MacDonald has been in her apartment for three years. The only signs of her health problems are the medications she packs in an overnight case and scars on her legs from the surgeries to treat her Hepatitis C, which is now non-detectable. MacDonald also finished her college degree in sociology. She hopes to move into a one-bedroom apartment soon and is applying for jobs at organizations that aid the homeless.
“I remember the first night – no bed, no lights in the sleeping area, had a bed at Sancta Maria, but slept in my new home and cried with thanks and praises for the passionate people who helped me and the glory of our lord mother Mary to whom I have prayed after being at Sancta Maria.”
“White Santa.” While in college, MacDonald and a friend traveled to Jamaica looking for jobs on a whim. Seeing children at a hospital on Treasure Beach in St. Elizabeth, MacDonald felt a kinship with the tropical locale.
She goes back every winter and works with sick children at an orphanage, donating time and supplies. With each trip abroad over the holidays, she brings large bags of donated or cheaply-acquired stuffed animals to brighten the children’s spirits. Medical supplies and equipment, computers, and basic living items also make the trip with the “white Santa,” as the children she interacts with call her.
Giving back the community to which she once belonged is important for MacDonald.
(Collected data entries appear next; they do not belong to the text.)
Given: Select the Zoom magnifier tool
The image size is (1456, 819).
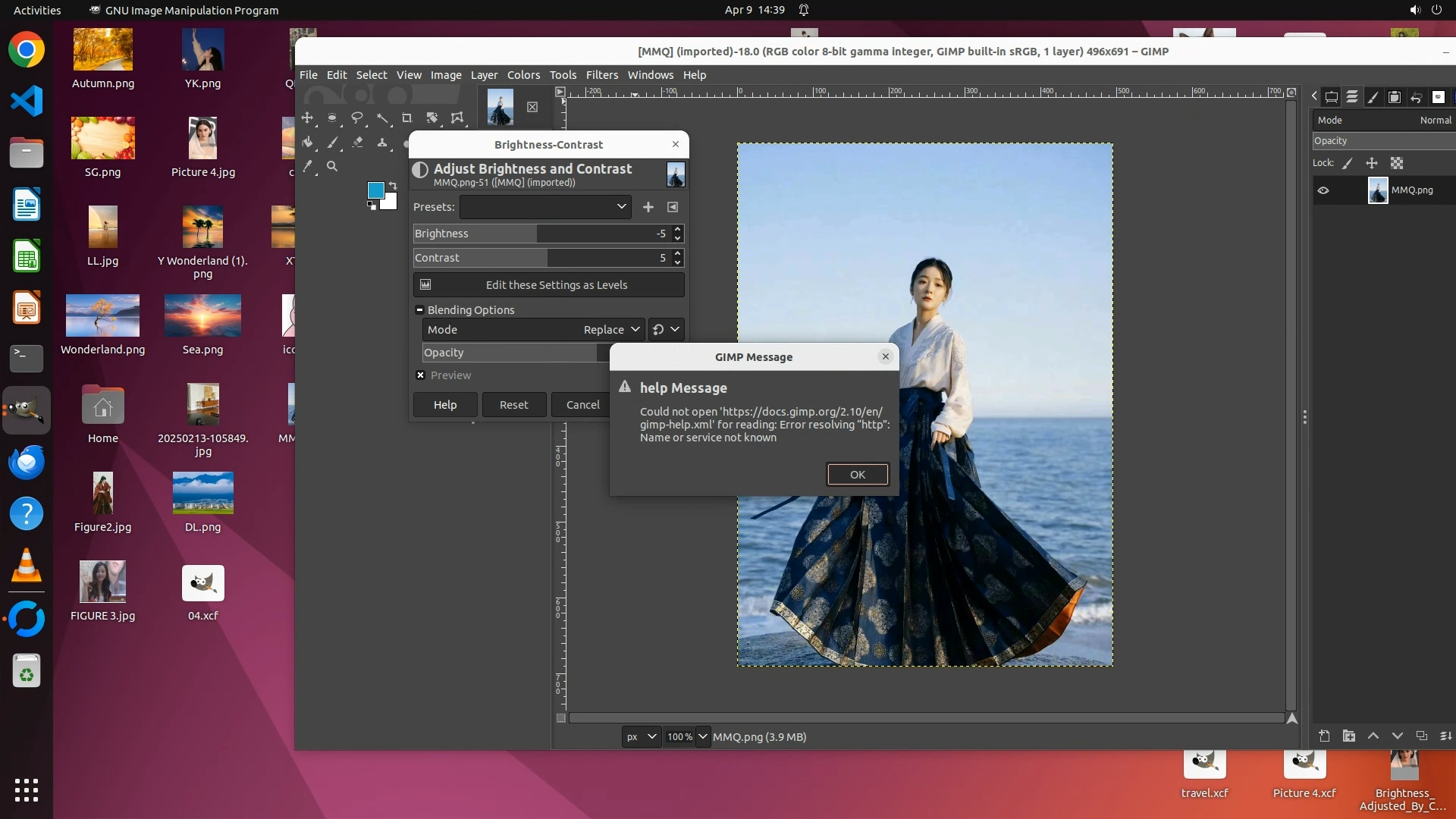Looking at the screenshot, I should 332,167.
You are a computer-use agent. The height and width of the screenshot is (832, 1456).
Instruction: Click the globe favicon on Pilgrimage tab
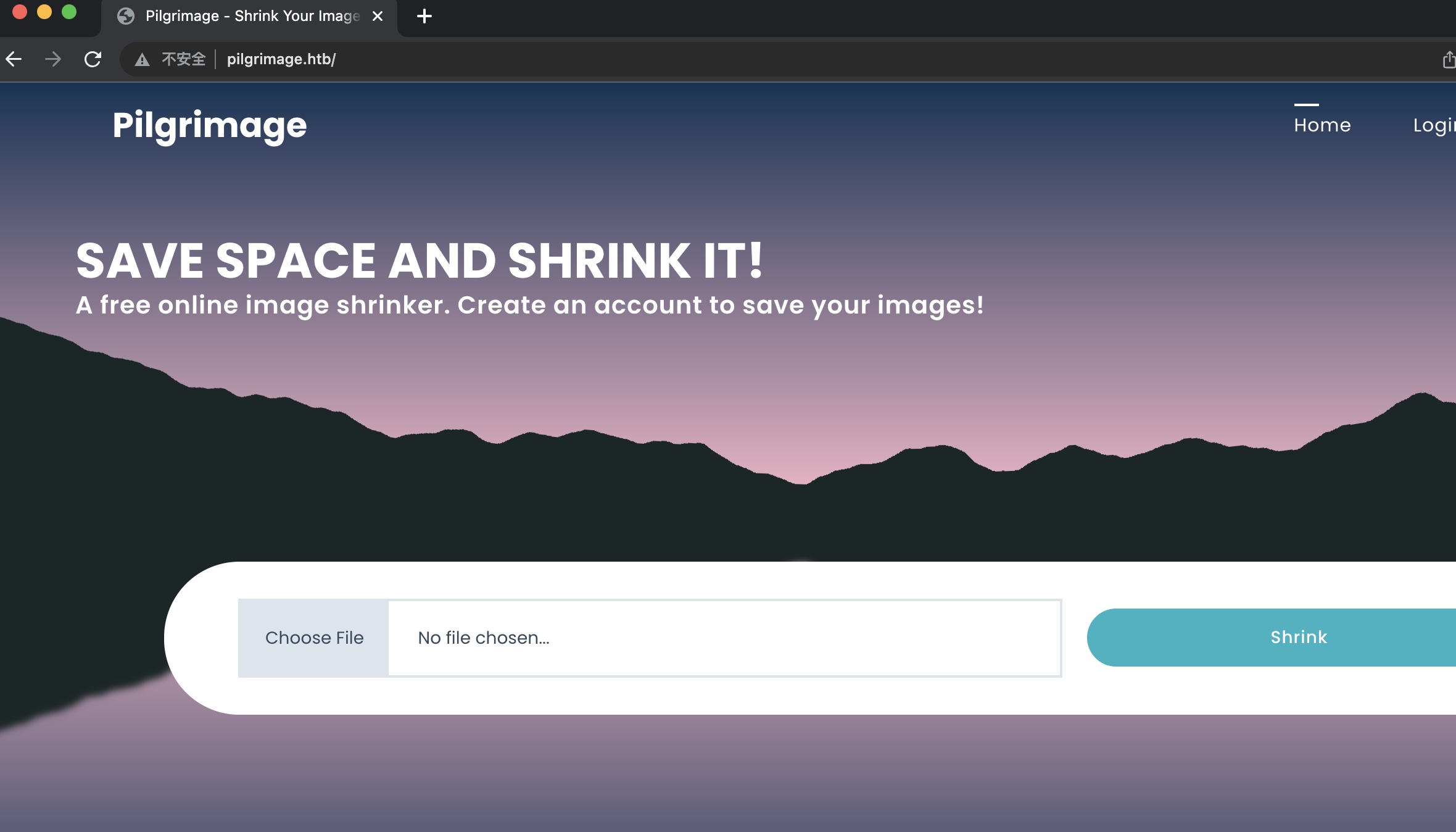pos(126,16)
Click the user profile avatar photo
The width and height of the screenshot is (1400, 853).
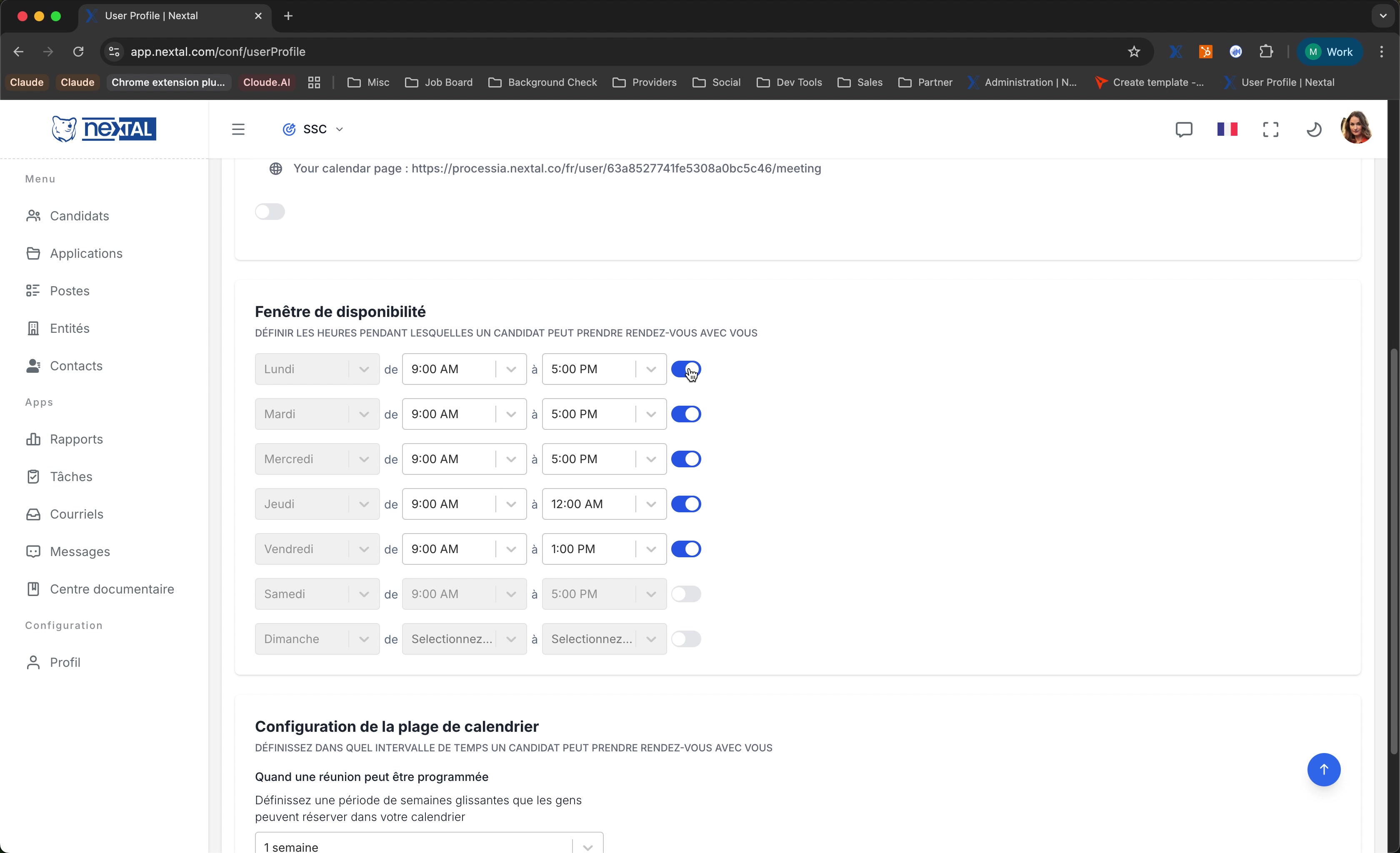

She volunteers at Sancta Maria House regularly, staying overnight to help guests and contributing to the shelter’s maintenance, working on an outdoor garden and organizing a closet full of donations.
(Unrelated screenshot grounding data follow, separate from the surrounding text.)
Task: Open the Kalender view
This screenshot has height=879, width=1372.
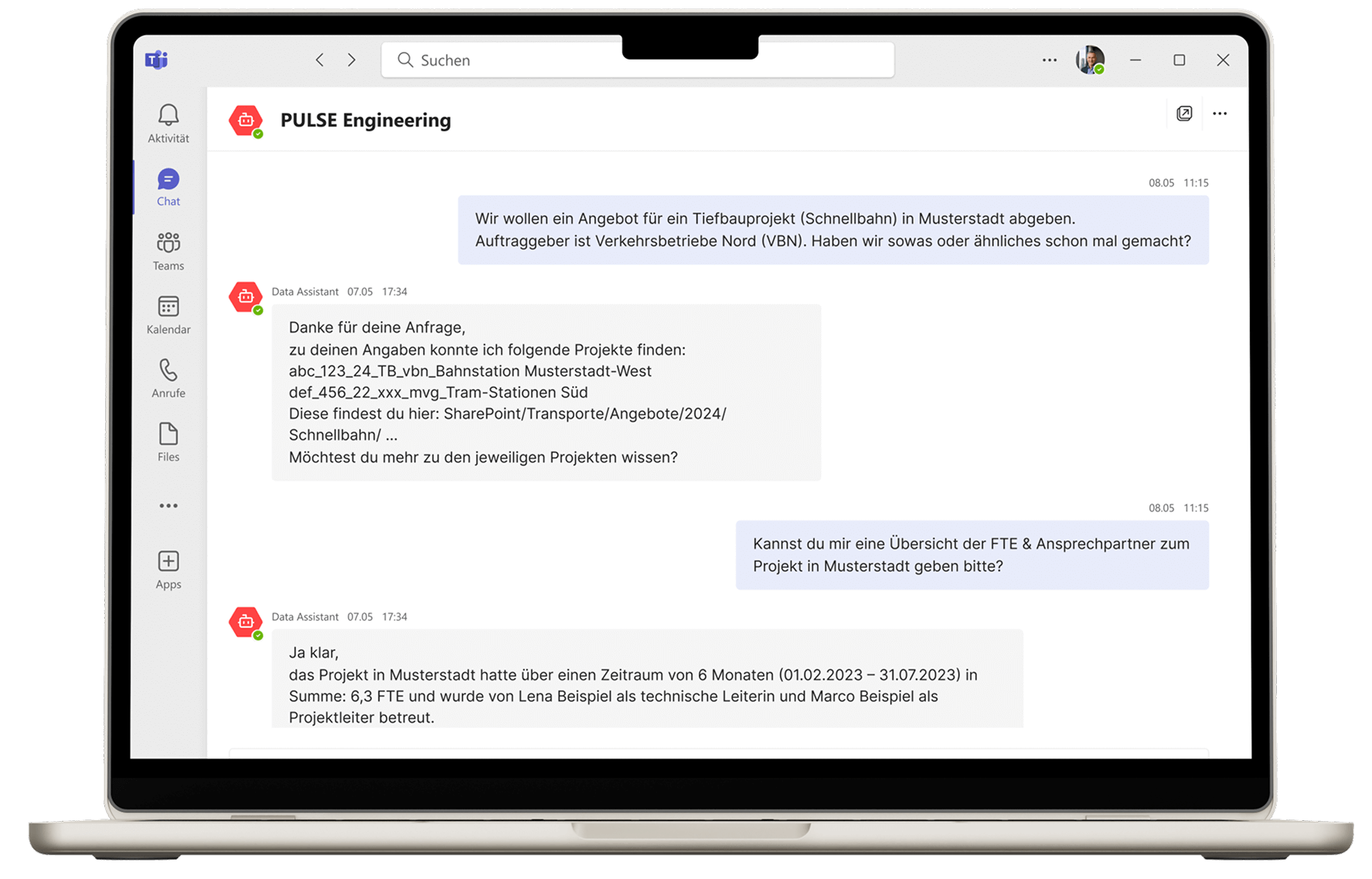Action: 168,314
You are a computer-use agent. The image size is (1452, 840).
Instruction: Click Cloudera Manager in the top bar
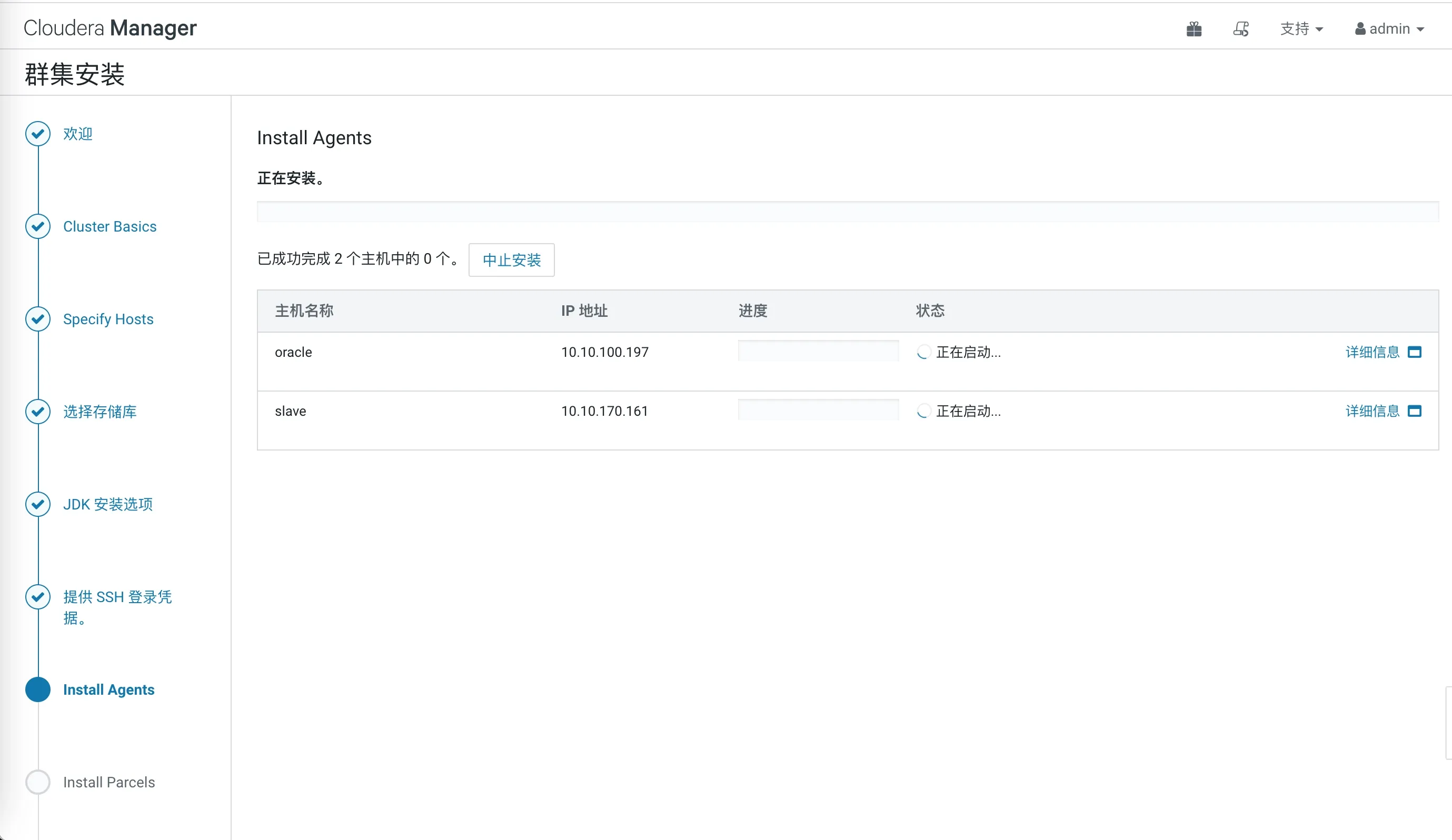(110, 27)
“Now I try to pay it back,” she said, offering advice and guidance to women that find themselves homeless as she once was. “I really love the contact with the women,” said MacDonald.
A well-spring of donations, MacDonald’s creativity spills over into her acts of goodwill, her constant scavenging yielding found objects that could be of use to a disadvantaged someone, somewhere. “You shouldn’t throw anything out that’s useable,” she said. “Send it off elsewhere, someone could benefit from it.”
MacDonald hopes to someday author a book filled with photographs the faces and stories of the homeless. “People really don’t understand who they are,” she said, “that people from all walks of life end up here.”
An easel by the window supports an acrylic painting of a Martha’s Vineyard seascape. The brilliant blues of the water, the deep purple of a blooming bush that bursts off the canvas, and spatters of white clouds act as a backdrop to two white lawn chairs framing a champagne bottle.
“Dom Perinon,” says MacDonald, an inside joke for a friend in the hospital. The scene, which looks like the front of a postcard, clearly represents better days, optimism, and hope, all of which have brought Lillian MacDonald to where she is today.
“I really thought I wasn’t going to make it,” she said, but, “there is housing at the end of the tunnel.”
“Through the grace of God, I’m alive, and all you can do is change for the future.”